Saul had dutifully enforced the divine law against practitioners of magic, and he “banished from the land all who trafficked with ghosts and spirits.” (1 Sam. 28:3) But now he was in despair and close to panic. If God on high would not answer him, he resolved, he would find someone to summon up a familiar voice from the spirit world, even if it meant his own damnation.

“Seek me a woman that divines by a ghost,” Saul ordered his courtiers, “that I may go to her, and inquire of her.” (1 Sam. 28:7)

“Behold, there is a woman that divines by a ghost at Endor,” his dutiful courtiers replied.

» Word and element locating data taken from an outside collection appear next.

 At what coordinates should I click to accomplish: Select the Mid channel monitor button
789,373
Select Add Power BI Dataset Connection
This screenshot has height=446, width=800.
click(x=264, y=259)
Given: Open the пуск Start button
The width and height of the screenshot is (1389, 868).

The Bible does not explain why his courtiers had neglected to inform the king before now, but Saul was glad to discover that at least one diviner had escaped his purge. By long tradition in biblical translation and commentary, she is known as the witch of Endor,
but there is another and even spookier way to render the original Hebrew text: “ghostwife.”
9
Disguising himself in commoner's clothes, Saul waited until nightfall to call upon her.

“Divine unto me, I pray thee, by a ghost,” demanded Saul from behind the cloak that he wore to hide his face, “and bring up the man I shall name.” (1 Sam. 28:8)
10

Perhaps the wily woman was fooled by his disguise—or perhaps not. Her coy response may have been intended to signal Saul that she knew exactly who he was.

“Behold, thou knowest what Saul hath done, how he hath cut off those who speak with ghosts and spirits,” she said self-righteously. “Why then layest thou a snare for my life, to cause me to die?” (1 Sam. 28:9)
11

“As Yahweh lives,” Saul vowed, “no punishment will fall upon you for this thing.” (1 Sam. 28:10)
12

His words were doubly ironic. As Saul knew—as perhaps both of them knew—the king could hardly put the woman to death for doing exactly what he asked of her. What's more, his vow to protect a witch in the name of Yahweh was itself a blasphemy—after all, it was God who condemned every practice of the occult. But as the witch of Endor could plainly see, Saul simply did not care that he was breaking his own law and damning himself.

“Whom shall I bring up unto thee?” asked the woman. (1 Sam. 28:11)

“Bring me up Samuel,” said the king, and his words were surely a cry from the heart.

Here is yet another moment when the theological niceties seem to evaporate and we glimpse something that is deeply forbidden. Elsewhere, the Bible regards the occult as not only sinful but utterly false and useless. “The faith of the Old Testament carried on … warfare with special bitterness … against belief in the spirits of the underworld, against demons and spirits of the dead, against soothsaying and necromancy,” writes the venerable Bible scholar Gerhard von Rad.
13
He is seconded by the philosopher Martin Buber: “That is the religion of Moses, the man who experienced the futility of magic.”
14
Yet black magic is shown here to
be fully effective, and the witch of Endor succeeds in summoning up the spirit of the dead Samuel just as Saul had demanded.
15

No eerier scene is presented anywhere in the Hebrew Bible. We can only imagine what Saul saw as he watched the woman— did she groan and babble, sway and keen, and mutter strange spells and incantations in order to conjure up a ghost from the spirit world? But the Bible allows us to understand that the woman herself was suddenly seized with remorse, bewilderment, and plain terror as Samuel struggled up from the grave at her command.

“Why hast thou deceived me?” she moaned aloud as she worked her magic. “For thou art Saul.”

“Be not afraid,” said Saul to the witch of Endor in another ironic reversal of roles. “What seest thou?”